Speed still matters! And it always will.

Comment Joyce estate owner an antagonistic control freak. (Score 2, Informative) 150

The stuff in the linked articles is nothing, read this: The Injustice Collector: Is James Joyce's grandson suppressing scholarship?

Stephen Joyce to a James Joyce scholar he disagreed with: "You should consider a new career as a garbage collector in New York City, because you'll never quote a Joyce text again."

Comment BigTable is what you should be comparing with (Score 1) 344

But the killer thing here is that MapReduce says absolutely nothing about the updates problem.

That's because MapReduce is a data processing system, not a data storage system.

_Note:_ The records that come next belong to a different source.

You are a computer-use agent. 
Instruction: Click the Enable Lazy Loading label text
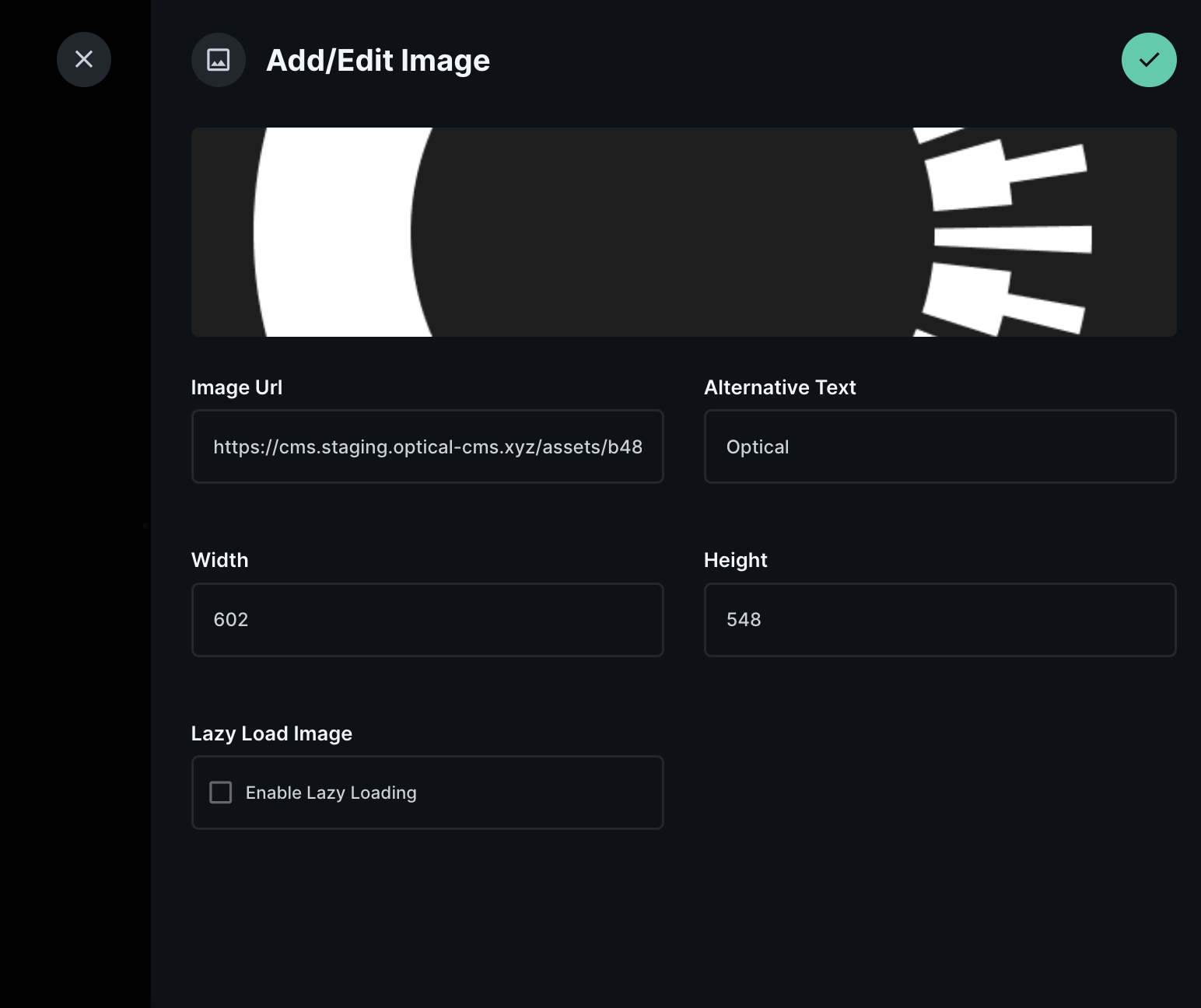tap(331, 793)
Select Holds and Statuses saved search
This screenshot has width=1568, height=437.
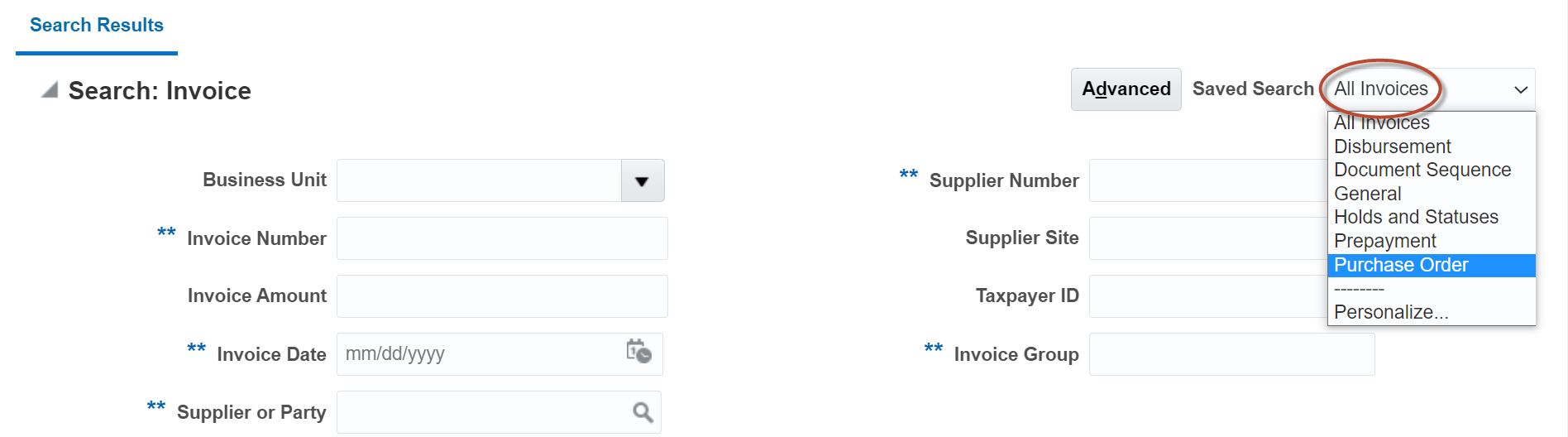click(1416, 217)
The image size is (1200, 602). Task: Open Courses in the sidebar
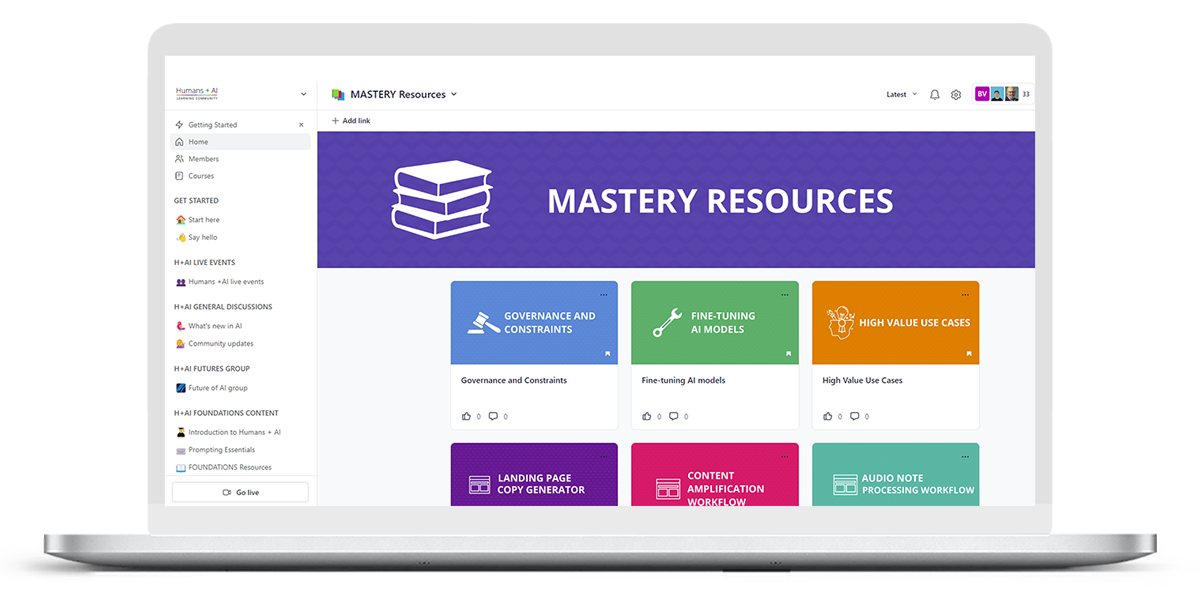pyautogui.click(x=201, y=176)
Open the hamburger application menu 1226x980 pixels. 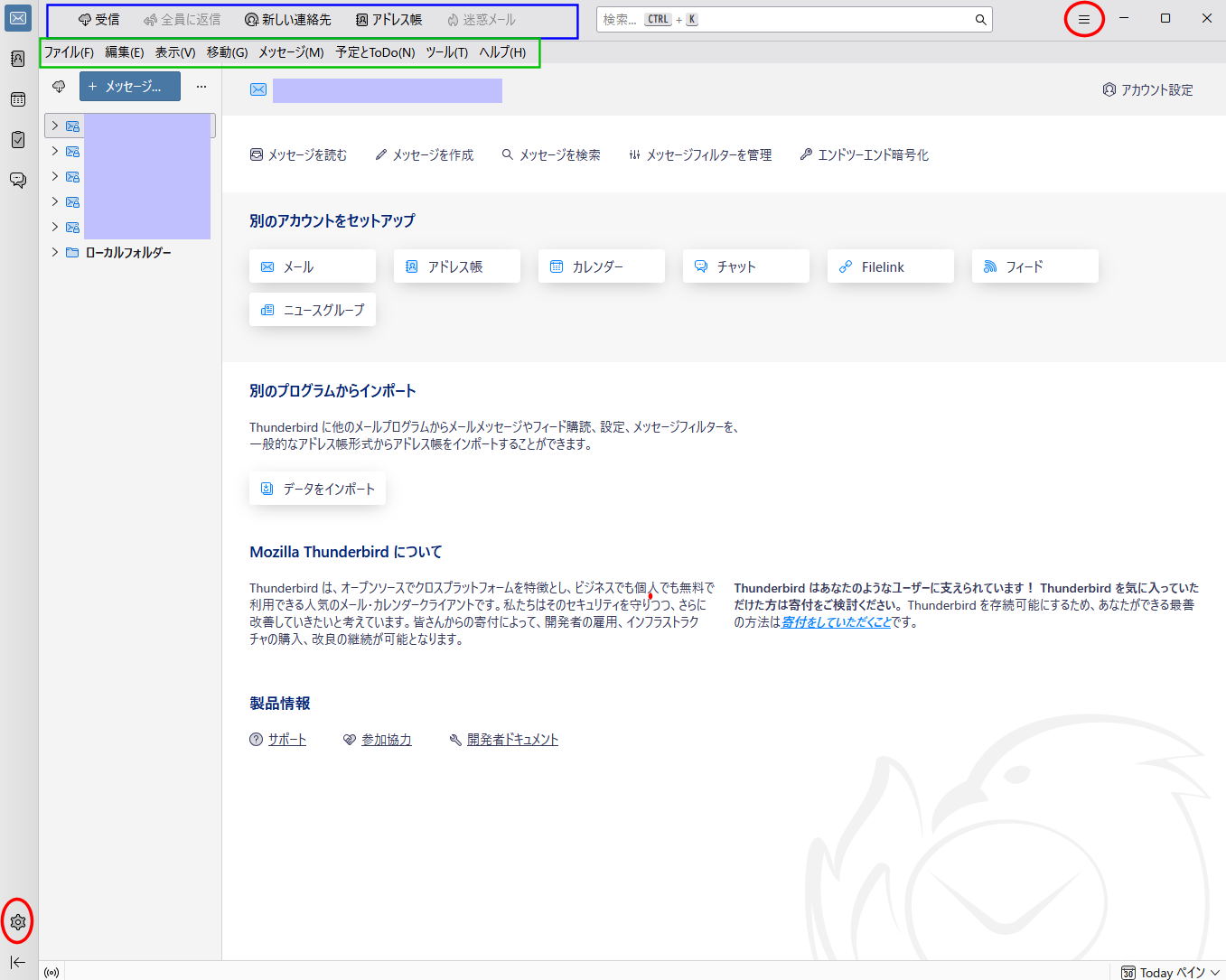(x=1083, y=19)
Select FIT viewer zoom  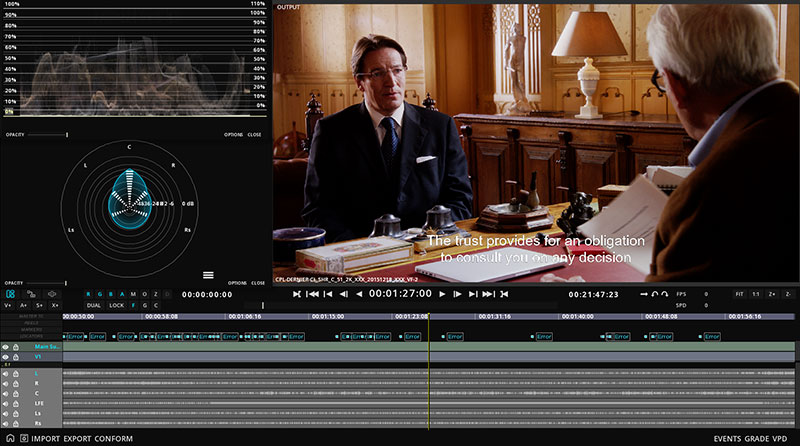coord(739,294)
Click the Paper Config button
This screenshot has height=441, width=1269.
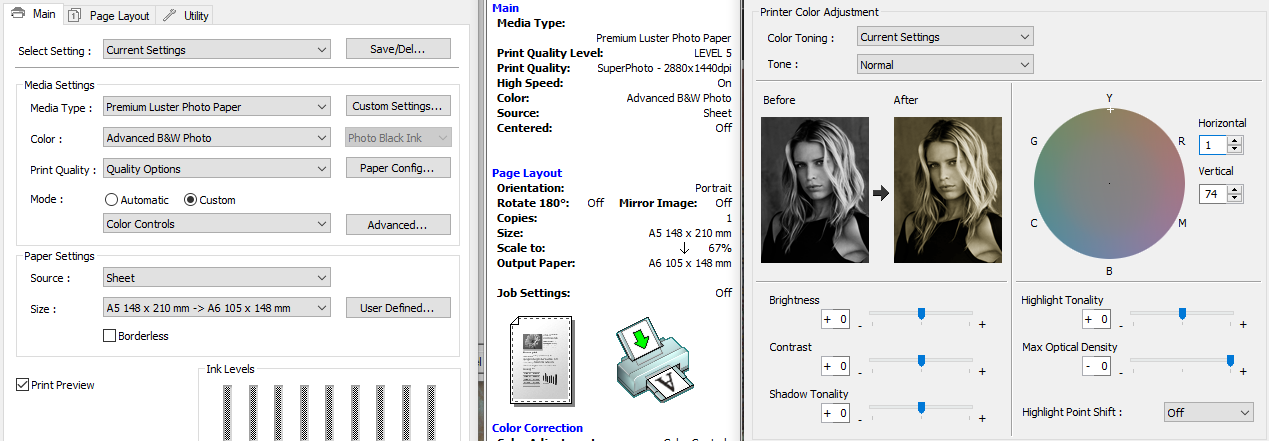(x=398, y=168)
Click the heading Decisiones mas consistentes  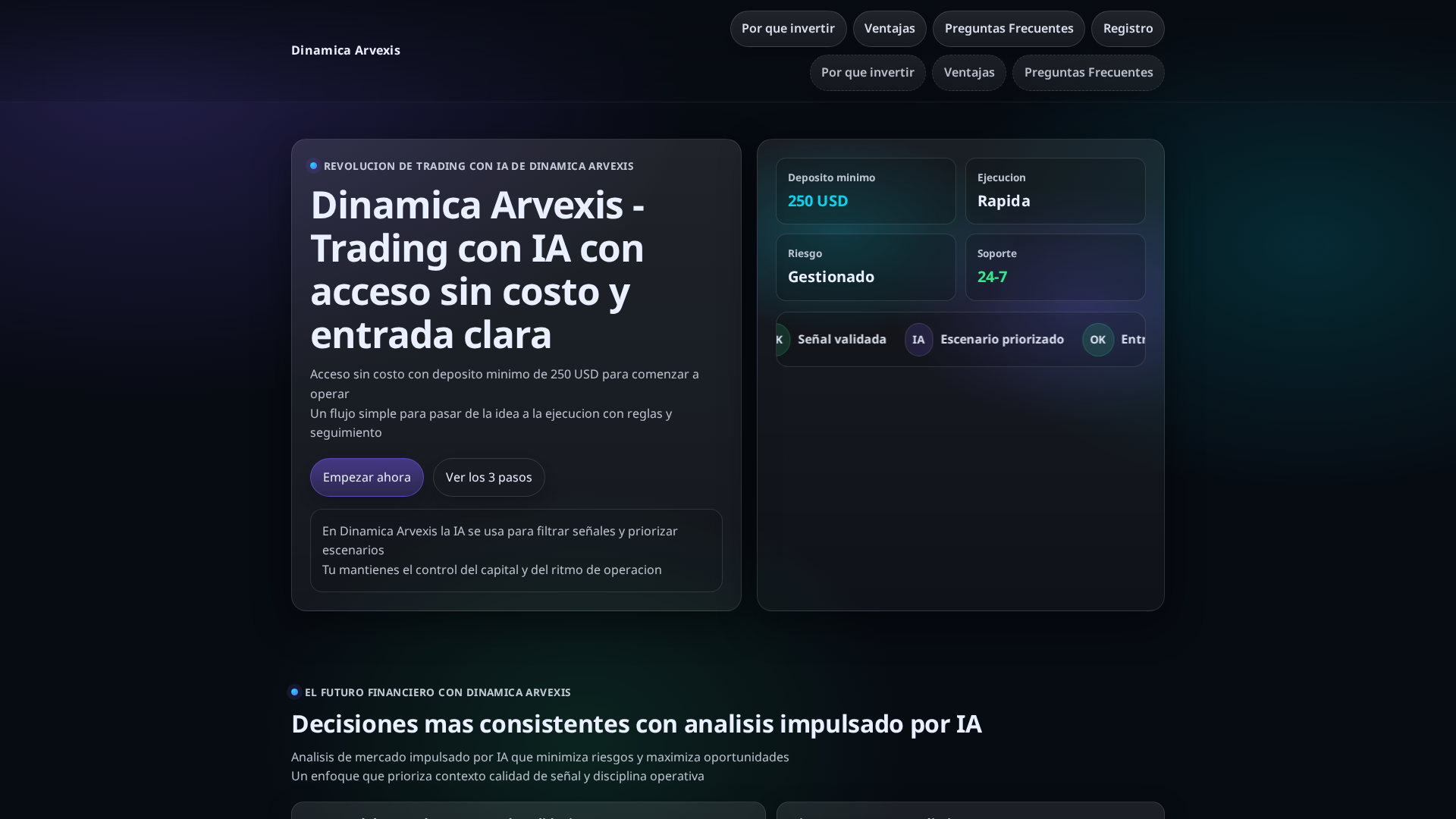[636, 723]
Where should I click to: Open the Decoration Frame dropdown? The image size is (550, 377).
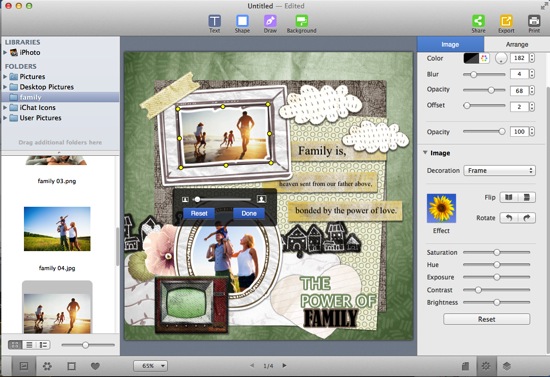[x=499, y=170]
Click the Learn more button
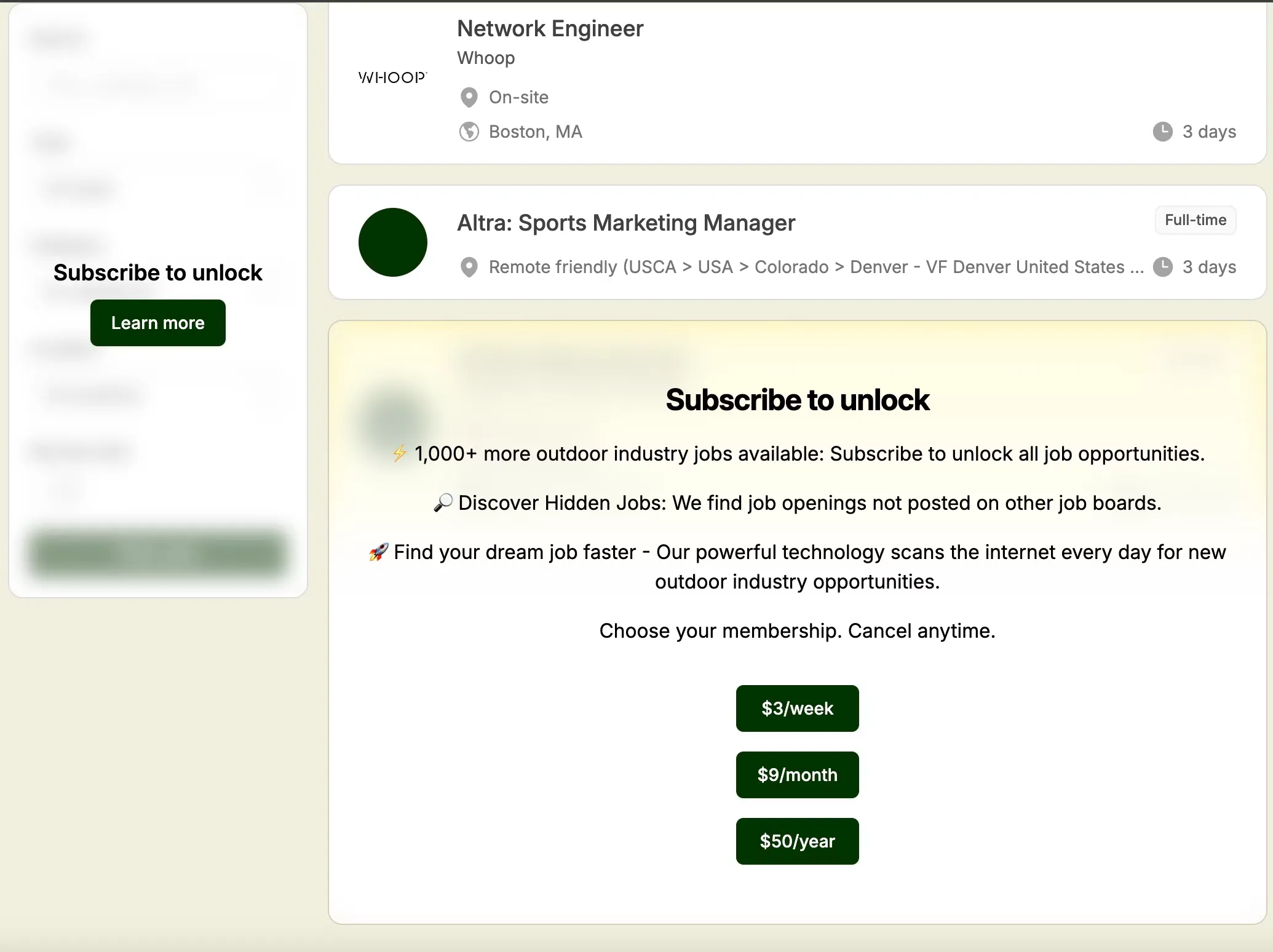 (x=157, y=322)
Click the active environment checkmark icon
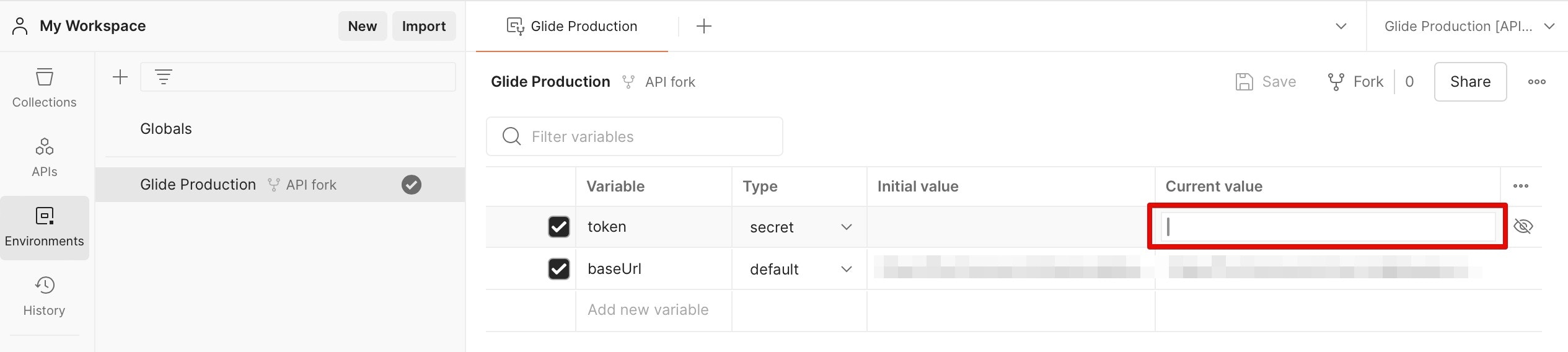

You should read about BigTable, which is the data storage system we use (I work at Google), which does support updates.

In your comments on this thread, I think you miss the key difference between an RDBMS and a system like BigTable. BigTable is almost perfectly horizontally scalable. When you need more capacity, it really is as simple as throwing more machines at the problem.

RDBMS's can never give you this kind of horizontal scalability, because they make a promise to you that you can transactionally modify any two bits of data anywhere in your database. Fulfilling this promise requires that either your whole database lives on a single machine, or that you use a distributed transaction protocol like 2PC (which totally kills performance).

So when your database gets busier than a single machine can handle, you have to manually partition your database into multiple physical databases. All the nice RDBMS features like transactions, joins, foreign keys, triggers, etc. can only (reasonably) work within a single physical database. The divide between physical databases is something your application code has to deal with -- it has to know to direct its queries to the correct partition. And repartitioning your data to run on more machines later is an invasive procedure, both operationally and to your application's code.

BigTable is designed around the reality that a database of any significant size will need to run on more than one machine. It only guarantees that you can transactionally modify data within a single row. This gives BigTable the ability to move rows around between machines without the application even knowing this is happening. If you add more machines, BigTable can immediately start moving some subset of your rows onto this new machine.

I recommend reading this paper for a far more in-depth look at this pattern. The key point of this paper is:

A scale-agnostic programming abstraction must have the notion of entity as the boundary of atomicity.

BigTable calls such entities "rows."

Comment Re:The thing is... (Score 1) 570

Maybe in your field, but these are by no means universal.

There's a point where your software is running on enough machines at the same time that the developer cost of optimizing it is cheaper than the hardware cost of buying more machines.

Just because you've never worked in a situation where this was the case doesn't mean it doesn't exist.